Okay, this is strange, isn’t it? Peter keeps walking, what else can he do? But something’s going on, right? There’s this sense (can’t be true, but nevertheless) that Mizzy has been waiting for him.

Peter gets to the kitchen. Mizzy is standing in the middle but it’s a big enough space that Peter can get around him, just barely, without either touching him or making an elaborate effort to avoid touching him. He pours himself a glass of water at the sink, because he has to do something.

“How you feeling?” Mizzy asks.

“Better. Thanks.”

“Couldn’t sleep?”

“No. You, too?”

“No.”

“I have some Klonopin in the bathroom. I am, frankly, a big fan of a vodka and a Klonopin at times like this. You want one? I mean, you want both?”

Oops, wait a minute, he’s just offered drugs to an addict.

“Are you going to tell her?” Mizzy asks.

“Tell her what?”

Mizzy doesn’t answer. Peter steps back, sipping his tap water, and appraises this naked boy who seems to be standing in his kitchen—the modest cords of vein, one apiece, that lazily span each biceps; the hairless, pale pink slats of the abdomen, and, jutting out from its modest tangle of chestnut-colored pubic hair, the thing itself, respectable, big enough but not pornographically huge, its tip purpled by the dim light. Here are the sinewy young legs that can run up a mountainside with ease, and here are the surprisingly square, vaguely ursine feet.

Tell her what?

Mizzy has the good sense to let a silence settle, and Peter has neither the skill nor the inclination, after a few seconds worth of quiet, to insist on ignorance. To be truthful, he hasn’t got the strength.
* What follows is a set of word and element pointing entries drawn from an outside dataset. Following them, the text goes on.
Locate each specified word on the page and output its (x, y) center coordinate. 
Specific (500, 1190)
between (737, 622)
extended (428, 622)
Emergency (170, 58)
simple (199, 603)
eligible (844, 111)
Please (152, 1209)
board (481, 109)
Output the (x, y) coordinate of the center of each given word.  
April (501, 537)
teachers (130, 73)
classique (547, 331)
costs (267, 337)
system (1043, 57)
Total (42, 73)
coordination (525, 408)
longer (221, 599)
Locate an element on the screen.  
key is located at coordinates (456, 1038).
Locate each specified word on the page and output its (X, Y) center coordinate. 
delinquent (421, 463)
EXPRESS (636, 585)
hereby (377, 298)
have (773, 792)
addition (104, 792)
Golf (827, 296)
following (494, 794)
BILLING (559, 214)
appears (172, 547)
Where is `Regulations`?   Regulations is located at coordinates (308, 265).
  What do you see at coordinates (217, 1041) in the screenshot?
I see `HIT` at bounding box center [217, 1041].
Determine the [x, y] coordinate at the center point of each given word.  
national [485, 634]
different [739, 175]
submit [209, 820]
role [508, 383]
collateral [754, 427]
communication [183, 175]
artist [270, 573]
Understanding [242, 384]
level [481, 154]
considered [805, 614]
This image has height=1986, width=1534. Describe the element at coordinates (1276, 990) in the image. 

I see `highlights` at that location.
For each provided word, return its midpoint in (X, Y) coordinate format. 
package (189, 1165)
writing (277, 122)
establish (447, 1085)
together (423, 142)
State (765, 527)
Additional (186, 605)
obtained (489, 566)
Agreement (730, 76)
“I think I have to,” he says.

“I wish you wouldn’t.”

“Of course you do.”

“Not for my own sake. Not only for that. You know as well as I do. My sisters get crazy, and it doesn’t make any difference.”

“When did you start again?”

“In Copenhagen.”

Skip over, for now, the unthinkable privilege of this boy, whose parents continue to send the checks, who breezily stops off in Copenhagen on his way back from Japan. Try not to hate him for that.

“Would the word ‘why’ be entirely absurd?” Peter says.

Mizzy sighs, a sweet reedy sound, not unlike the particular royal sigh Matthew perfected all those years ago.

“It’s a perfectly good question. It just doesn’t really have an answer.”

“Do you want help quitting again?”

“Can I be honest with you?”

“By all means.”

“Not right now. In a while.” He lifts his hands and cups his palms close to his face, as if he were about to drink water from them. He says, “It’s always so ridiculous to say to someone who’s never used, you can’t understand.”

Peter hesitates. “Ridiculous” is the least of it. How about offensive, insulting? How about the implication that “someone who’s never used” is a sad and small figure, standing on the platform, sensibly dressed, as the bus pulls in? Even now, after all those ad campaigns, after all we’ve learned how about bad it really and truly gets, there is the glamour of self-destruction, imperishable, gem-hard, like some cursed ancient talisman that cannot be destroyed by any known means. Still, still, the ones who go down can seem as if they’re more complicatedly, more dangerously, attuned to the sadness and, yes, the impossible grandeur. They’re romantic, goddamn them; we just can’t get it up in quite the same way for the sober and sensible, the dogged achievers, for all the good they do. We don’t adore them with the exquisite disdain we can bring to the addicts and miscreants. It helps, of course—let’s not get carried away—if you’re a young prince like Mizzy, and you’ve actually got something of value to destroy in the first place.

Is it any wonder that the Taylors obsess over this boy? What would they be without him? An aging academic who’s published two unremarkable books (the evolution of the dithyramb into spoken oratory, some hitherto overlooked foreshadowings of classical Greek culture in Mycenae), a woman going harmlessly dotty (obsessions with thrift and recycling, oddly paired with a complete indifference to household filth), and three lovely daughters who are doing variously well (Rebecca), slightly suspiciously too well (Julie), and neither well nor badly (Rose).